Farc recrutaram 11.556 menores entre 1975 e 2014, diz a Justiça colombiana

Em Bogotá

A procuradoria da Colômbia assegurou nesta segunda-feira que 11.556 menores foram recrutados entre 1975 e 2014 pela guerrilha das Farc que, na reta final dos diálogos de paz com o governo da Colômbia, se comprometeu a entregar os que continuam em suas fileiras.

"Dentro das políticas de recrutamento de menores, as Farc estabeleceram a idade de 15 anos como a mínima para entrar nas fileiras guerrilheiras", disse a jornalistas o procurador-geral da nação, Jorge Fernando Perdomo.

Em quase quatro décadas registrou-se "um total de 11.556 menores recrutados", acrescentou o procurador, sem especificar quantos continuam sendo combatentes das Forças Armadas Revolucionárias da Colômbia (Farc, comunistas), que concluem com o governo de Juan Manuel Santos um processo de paz para acabar com mais de meio século de conflito armado.

No âmbito destas negociações, as partes acordaram no domingo que todos os menores começarão a sair em breve da guerrilha.

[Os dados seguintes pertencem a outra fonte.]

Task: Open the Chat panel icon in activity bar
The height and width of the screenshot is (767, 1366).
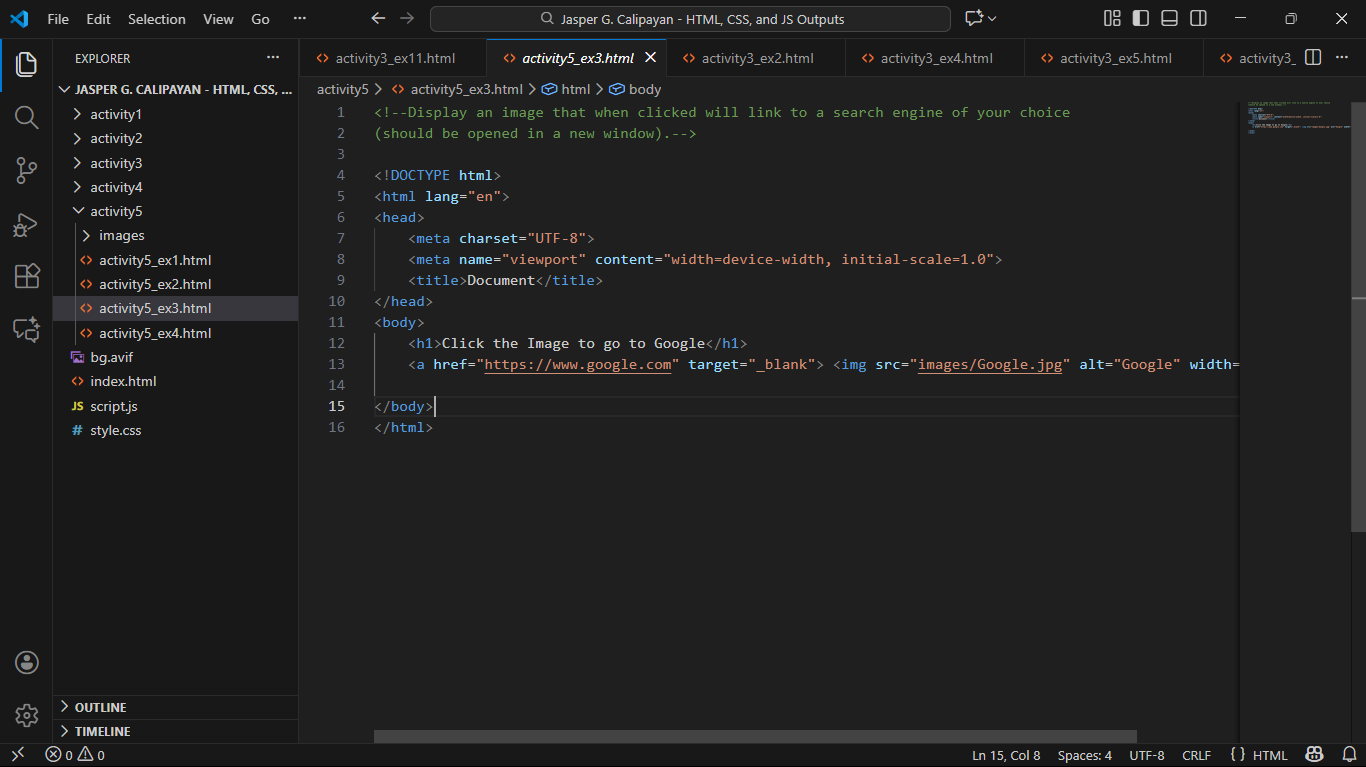Action: 27,329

O recrutamento destes menores foi feito "persuadindo, enganando e, em muitos casos, claramente de forma forçada", afirmou o procurador. Deles, 33% são mulheres e 67%, homens, segundo os mesmos dados.

Tratou-se de "uma política sistemática e generalizada de recrutamento dirigida de 1975 até 2014", destacou.

Perdomo apontou Iván Márquez, chefe negociador da guerrilha, como um dos principais recrutadores de menores deste grupo insurgente e acrescentou que a informação compilada pela procuradoria "está pronta para ser entregue à jurisdição especial de paz", que, segundo previsões, começará a funcionar após a assinatura do acordo final para julgar os crimes mais graves cometidos pelos agentes do conflito.

O procurador acrescentou que o recrutamento de menores "constitui um crime internacional, que é um crime de guerra".

O governo colombiano tampouco deu um número exato de menores que continuam pertencendo à principal guerrilha do país, mas segundo dados oficiais, seis mil crianças foram separadas das organizações armadas ilegais nos últimos 17 anos, 60% deles provenientes das Farc.

A desvinculação destes combatentes começará com a saída de um grupo de "21 menores de 15 anos", afirmaram as Farc, enquanto se acorda um "mapa do caminho" para os jovens que ainda não completaram 18 anos.

A procuradoria também acusou a guerrilha, com 7.000 combatentes, segundo dados oficiais, de ter criado em zonas rurais "clubes infantis bolivarianos (...) para se aproximar de menores de cinco a doze anos" em busca "do que poderíamos considerar simpatizantes".

O conflito armado, que começou nos anos 1960 como uma revolta camponesa, envolveu grupos irregulares de esquerda e de direita e agentes do Estado, deixando 260.000 mortos e 6,8 milhões de deslocados.